§ Task goal: Look through the records below, and whenever a line contains "text", copy it.

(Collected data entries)
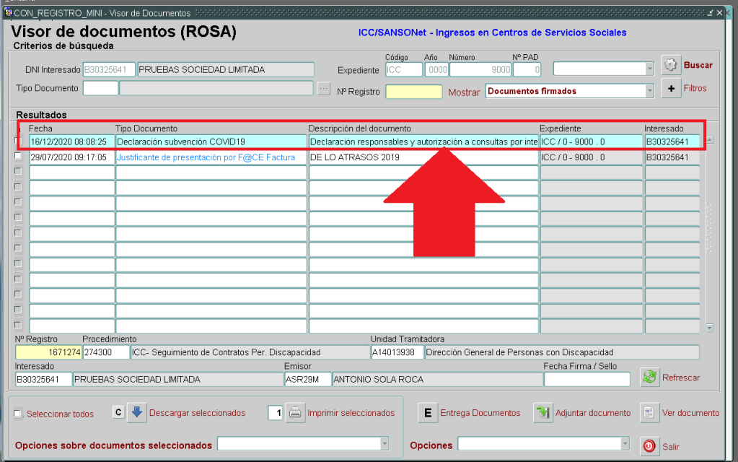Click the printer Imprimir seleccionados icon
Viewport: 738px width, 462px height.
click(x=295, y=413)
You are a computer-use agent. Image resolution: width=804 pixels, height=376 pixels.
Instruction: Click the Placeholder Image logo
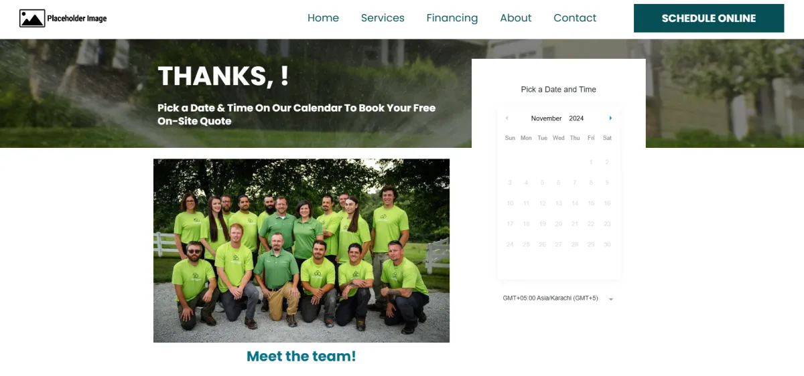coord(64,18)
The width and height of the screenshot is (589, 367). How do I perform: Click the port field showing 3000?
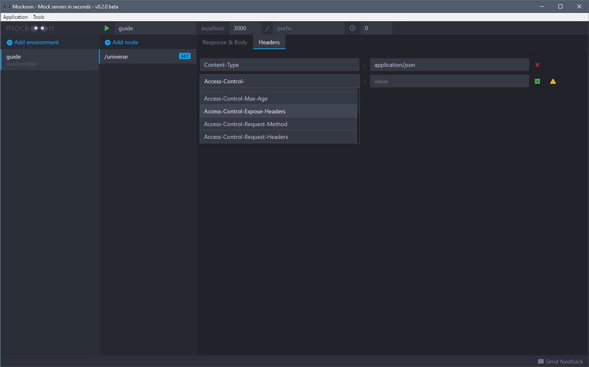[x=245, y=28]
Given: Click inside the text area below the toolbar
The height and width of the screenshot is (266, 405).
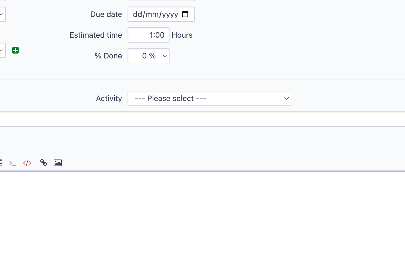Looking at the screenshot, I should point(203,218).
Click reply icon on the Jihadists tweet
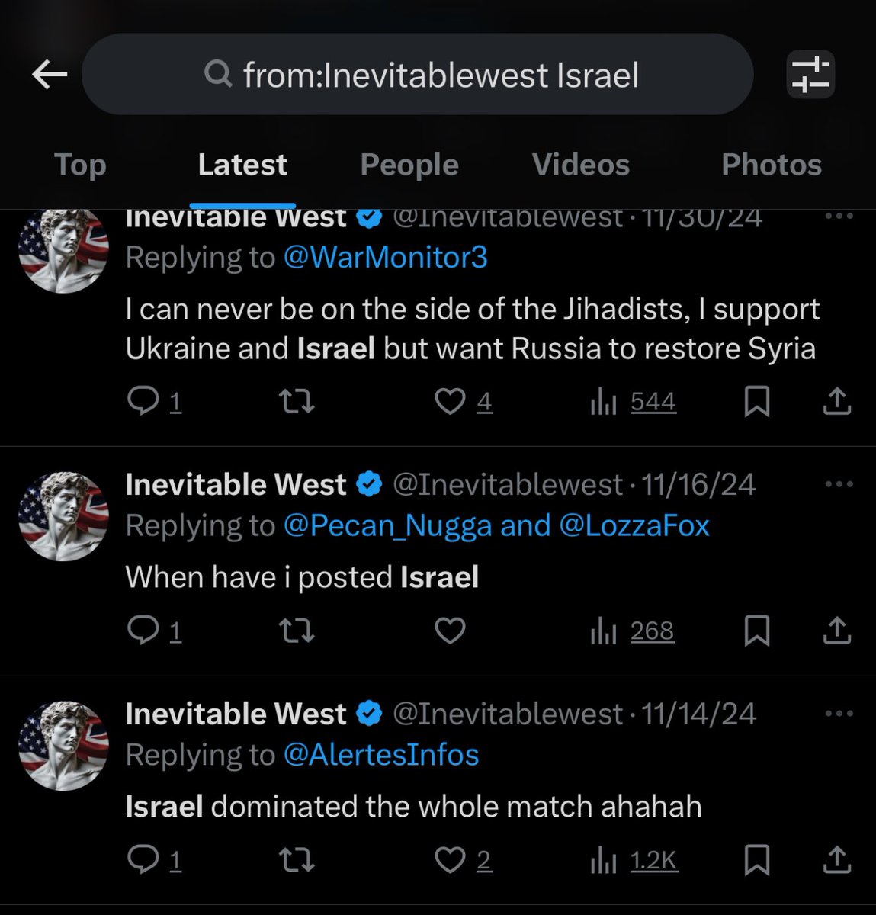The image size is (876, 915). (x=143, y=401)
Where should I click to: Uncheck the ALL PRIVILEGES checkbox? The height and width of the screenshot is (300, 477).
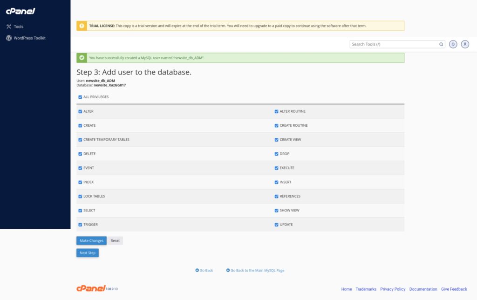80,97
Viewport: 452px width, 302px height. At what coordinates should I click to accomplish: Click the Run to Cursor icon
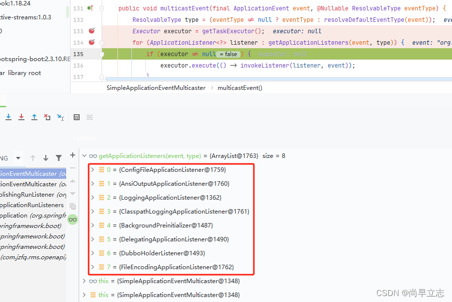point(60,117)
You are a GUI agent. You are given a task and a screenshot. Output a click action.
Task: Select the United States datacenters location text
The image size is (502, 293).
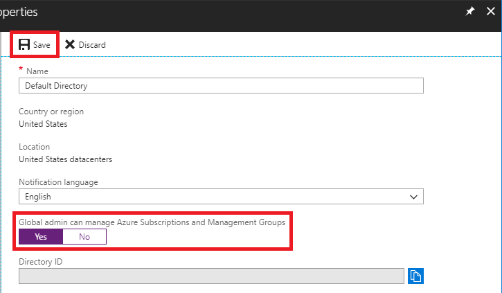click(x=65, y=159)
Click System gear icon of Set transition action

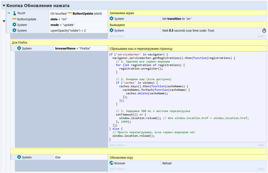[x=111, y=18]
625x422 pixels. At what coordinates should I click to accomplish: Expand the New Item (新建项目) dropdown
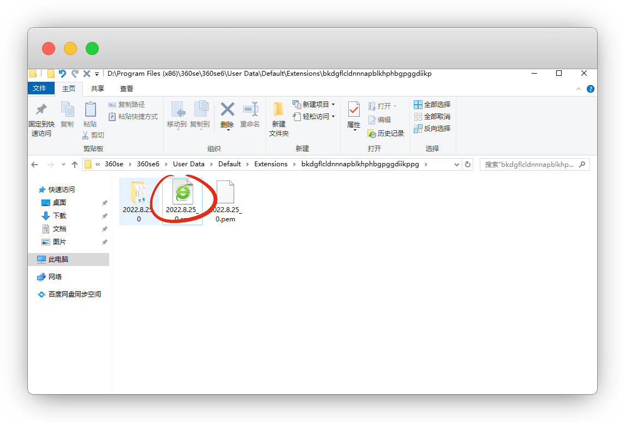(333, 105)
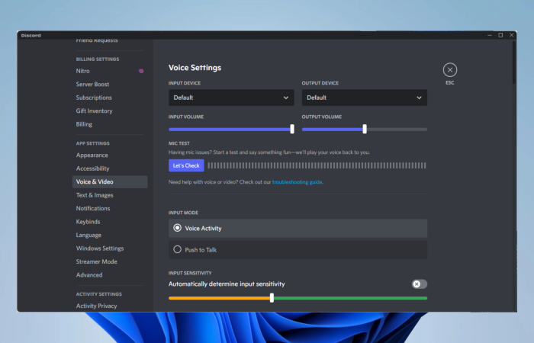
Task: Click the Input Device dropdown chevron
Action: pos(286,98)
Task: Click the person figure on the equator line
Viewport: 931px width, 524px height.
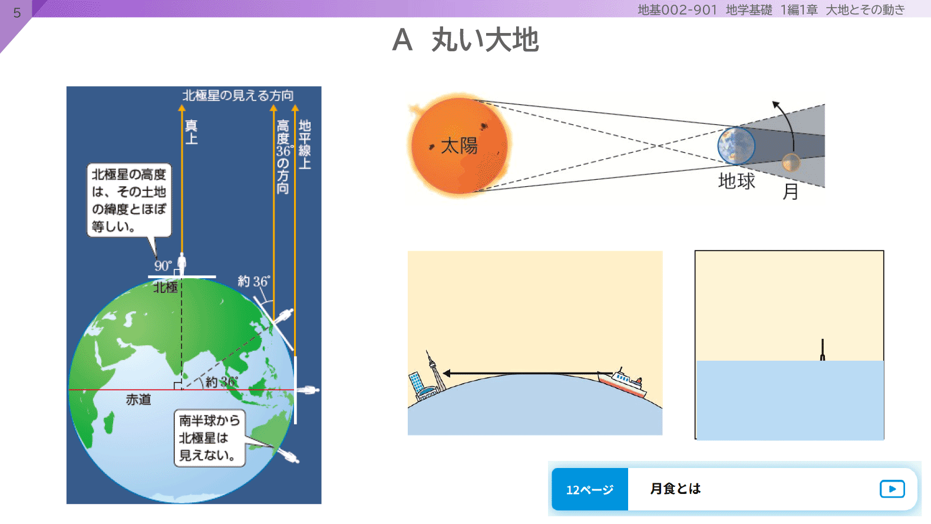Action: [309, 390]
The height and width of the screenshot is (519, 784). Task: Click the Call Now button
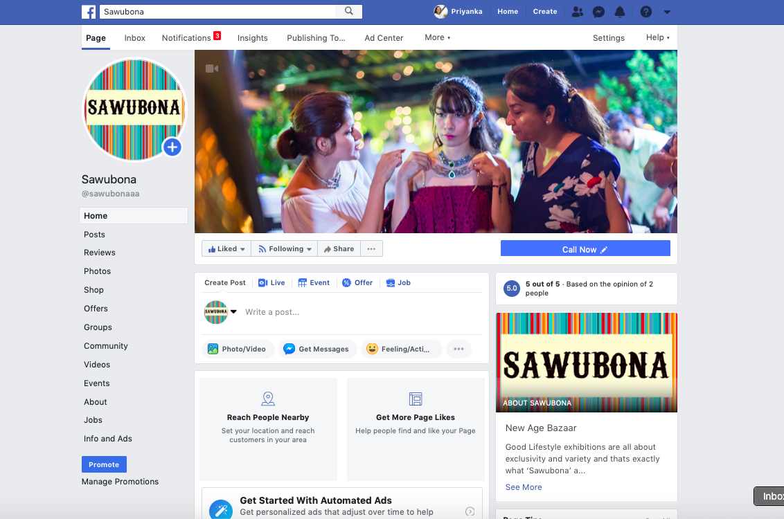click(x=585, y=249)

---

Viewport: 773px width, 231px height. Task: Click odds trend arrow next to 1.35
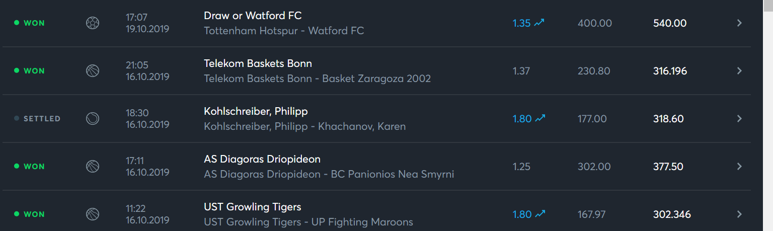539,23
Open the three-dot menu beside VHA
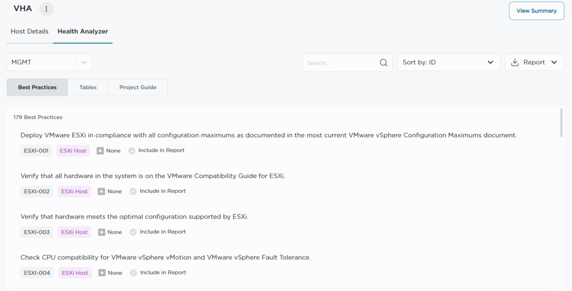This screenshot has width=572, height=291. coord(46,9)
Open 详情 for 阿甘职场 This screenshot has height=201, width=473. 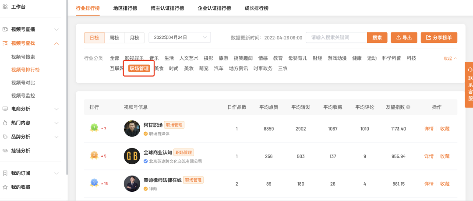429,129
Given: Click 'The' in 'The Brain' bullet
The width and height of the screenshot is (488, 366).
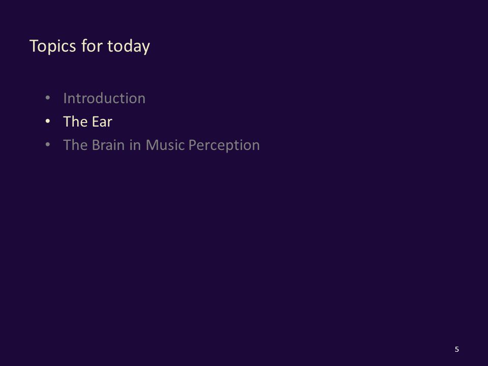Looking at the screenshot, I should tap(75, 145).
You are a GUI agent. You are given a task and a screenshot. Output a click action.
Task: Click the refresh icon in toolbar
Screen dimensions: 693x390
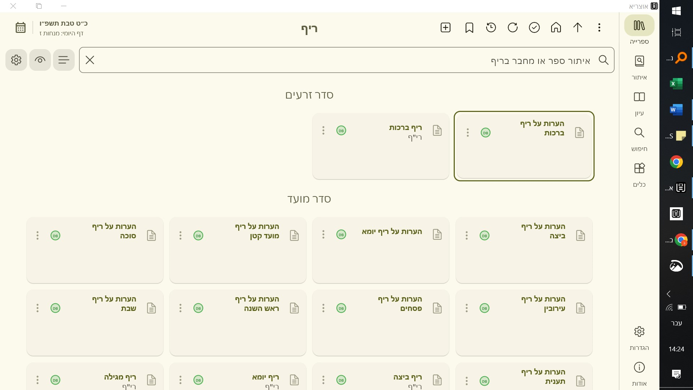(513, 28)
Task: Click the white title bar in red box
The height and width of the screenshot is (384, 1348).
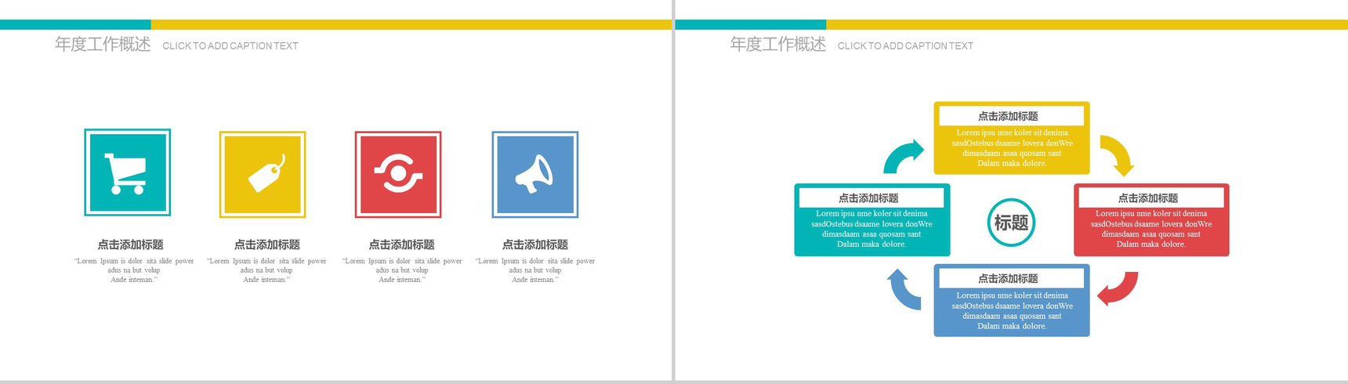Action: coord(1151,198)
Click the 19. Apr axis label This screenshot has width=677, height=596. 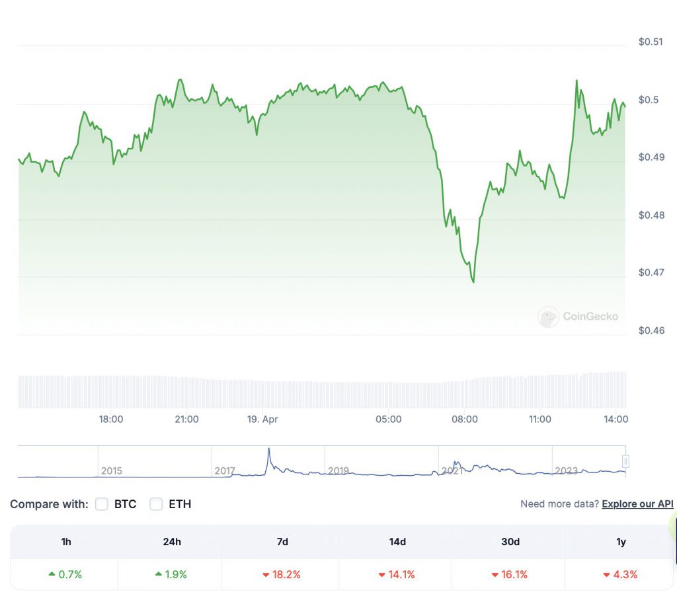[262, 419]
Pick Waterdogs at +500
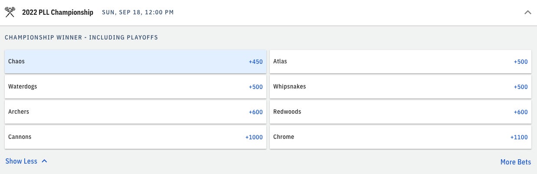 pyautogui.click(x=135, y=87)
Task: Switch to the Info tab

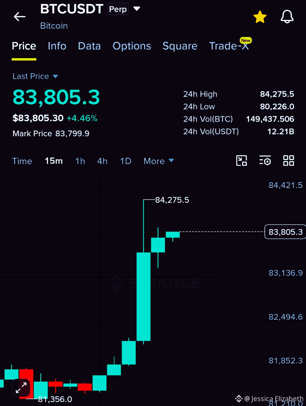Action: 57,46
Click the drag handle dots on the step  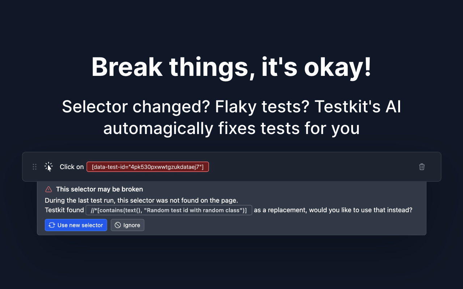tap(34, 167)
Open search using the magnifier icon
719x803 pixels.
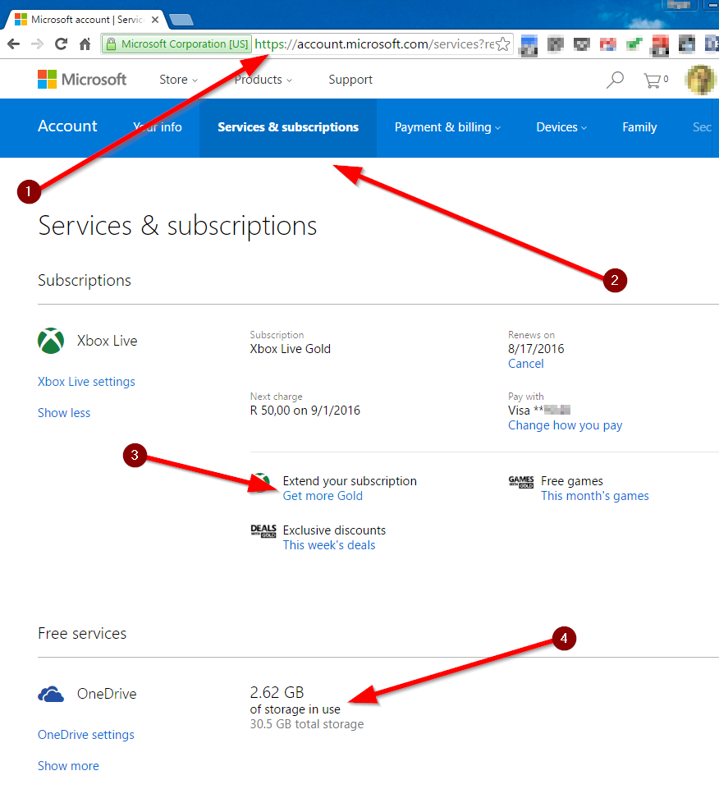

§ Result below:
Given: Click inside the text area below the toolbar
Task: Select the United States datacenters location text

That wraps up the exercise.